One reason we don’t like to purge is that we may have made a mistake when we purchased or accepted the items in the first place. It’s painful to admit we’re wrong. Science has found that our brains react to the loss of a valued possession the same way they respond to physical pain. But although it might hurt, clearing out some of your crap will help you and your students.

Neuroscientists at Princeton University found that subjects in a disorganized environment had a harder time maintaining attention than those working in an organized environment. The study showed that physical clutter competes for our attention, resulting in poorer performance and increased stress. You and your students will be less irritable, more productive, distracted less often, and able to process information better in an uncluttered classroom.

The cleanliness of your room can also impact students’ behavior. A study conducted in 2006 by the University of Sussex took an in-depth look at over 100 English families with small children. Researchers found a clear link between cleanliness and order, and well-behaved children.

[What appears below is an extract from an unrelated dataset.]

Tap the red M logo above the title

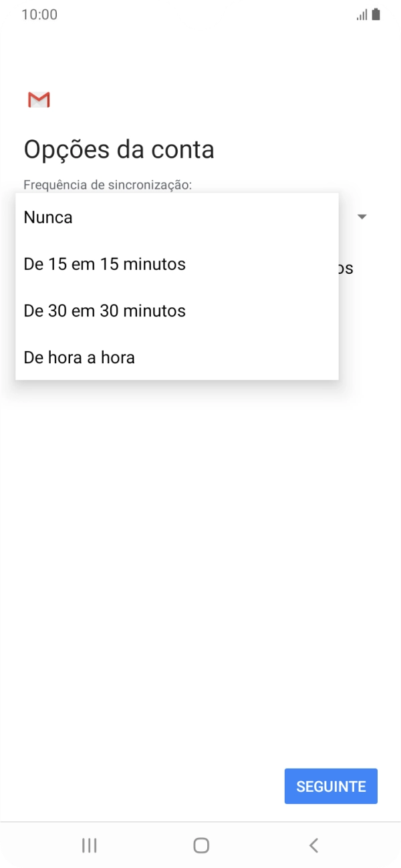(x=38, y=99)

Like other teacher characteristics that harm student learning, we shouldn’t excuse a teacher’s messy classroom as a personality quirk. We don’t look the other way when teachers are unable to give clear directions because they’re scatter-brained. If we agree that students learn more from people they like than those they don’t, we shouldn’t permit teachers to be jerks. A teacher who’s a bully doesn’t get a free pass just because he experienced rejection as a child and has low self-esteem. Messy classrooms are a hindrance to student learning, and teachers should be encouraged to clean them up.

If you’ve got too much stuff, take these four steps to conquer your clutter:

Yearly Cleaning

Near the end of each year clean out your closets, filing cabinets, and desk. Do it while school in still in session. Many students like to help. Plus, it’s free labor. Your district isn’t going to pay you to de-clutter over the summer, and you shouldn’t work for free, especially when the work you’re doing will benefit your students. Get rid of anything you haven’t used in two years. Toss it, sell it, or give it away. I’ve never once went looking for something after this length of time.

Set Limits

Set limits. Don’t exceed them. Allow yourself three totes for science materials. Don’t buy any more bookcases. Get rid of a filing cabinet. When the totes, bookcases, and filing cabinets are full, you’ll be forced to get rid of something to make room for something new. Setting limits is like establishing a spending budget; when you hit the magic number, you’re done.

Cut Space

Force yourself to live within new constraints.  If you’ve got 12 boxes of stuff in your room, cut them down to six. You can do the same for digital clutter. Limit the number of emails in your inbox to 100. Limit the amount of Google Drive folders to 25. Limit the amount of files in each folder to 50. Learn to live within new limits and you’ll be forced to carefully monitor your stuff.

Would You Buy It?

Finally, if you can’t decide whether to keep or trash an item, ask yourself this question: “If I didn’t already own this and I saw it in a store today, would I be willing to buy it?” If the answer is no — and it usually will be– then get rid of it.

What about you? Are there strategies you’ve used to stay on top of clutter and keep your classroom organized? Let us know in the comments.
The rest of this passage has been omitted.